8 Article Genome-wide screening for genetic loci associated with noise-induced hearing loss. 2009

White, Cory H / Ohmen, Jeffrey D / Sheth, Sonal / Zebboudj, Amina F / McHugh, Richard K / Hoffman, Larry F / Lusis, Aldons J / Davis, Richard C / Friedman, Rick A. ·Department of Cell Biology and Genetics, House Ear Institute, Gonda Center for Cellular and Molecular Biology, 2100 West 3rd Street, Los Angeles, CA 90057, USA. cwhite@hei.org ·Mamm Genome · Pubmed #19337678.

ABSTRACT: Noise-induced hearing loss (NIHL) is one of the more common sources of environmentally induced hearing loss in adults. In a mouse model, Castaneous (CAST/Ei) is an inbred strain that is resistant to NIHL, while the C57BL/6J strain is susceptible.

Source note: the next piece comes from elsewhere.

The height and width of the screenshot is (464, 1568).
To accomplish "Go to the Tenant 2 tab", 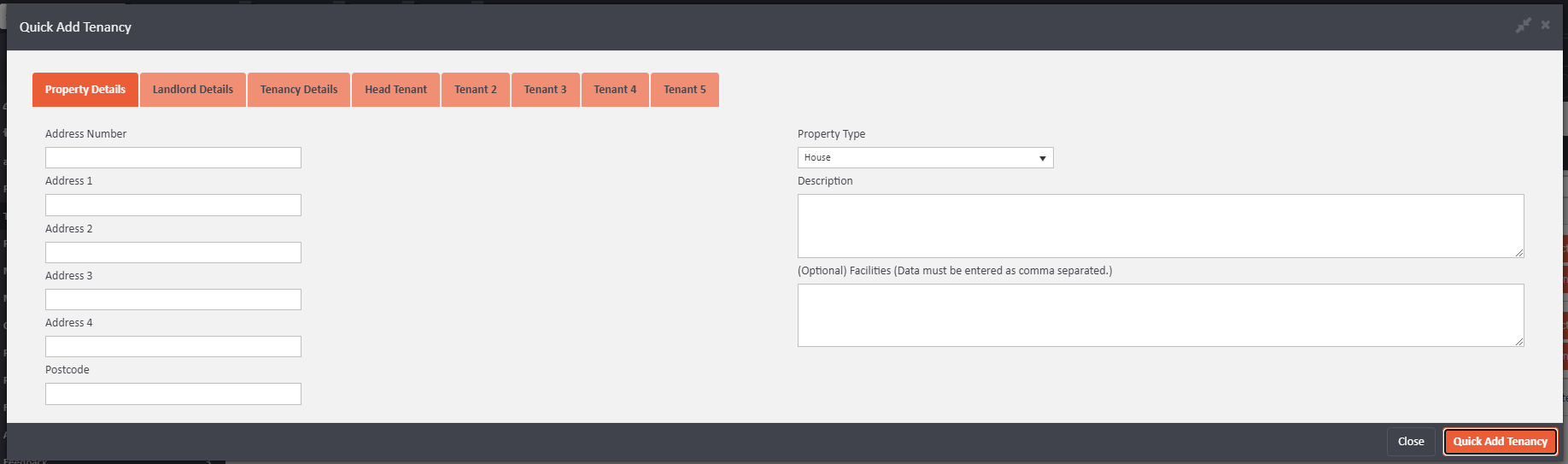I will tap(475, 90).
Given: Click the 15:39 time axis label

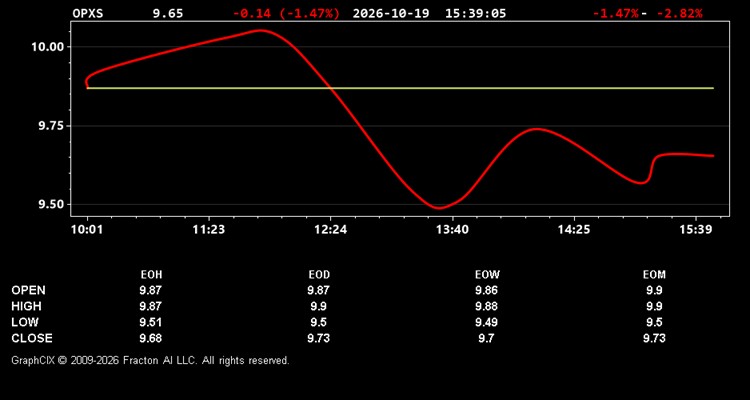Looking at the screenshot, I should point(696,230).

We have used the genome-tagged mice (GTM) library of congenic strains, carrying defined segments of the CAST/Ei genome introgressed onto the C57BL/6J background, to search for loci modifying the noise-induced damage seen in the C57BL/6J strain. NIHL was induced by exposing 6-8-week old mice to 108 dB SPL intensity noise. We tested the hearing of each mouse strain up to 23 days after noise exposure using auditory brainstem response (ABR). This study identifies a number of genetic loci that modify the initial response to damaging noise, as well as long-term recovery. The data suggest that multiple alleles within the CAST/Ei genome modify the pathogenesis of NIHL and that screening congenic libraries for loci that underlie traits of interest can be easily carried out in a high-throughput fashion.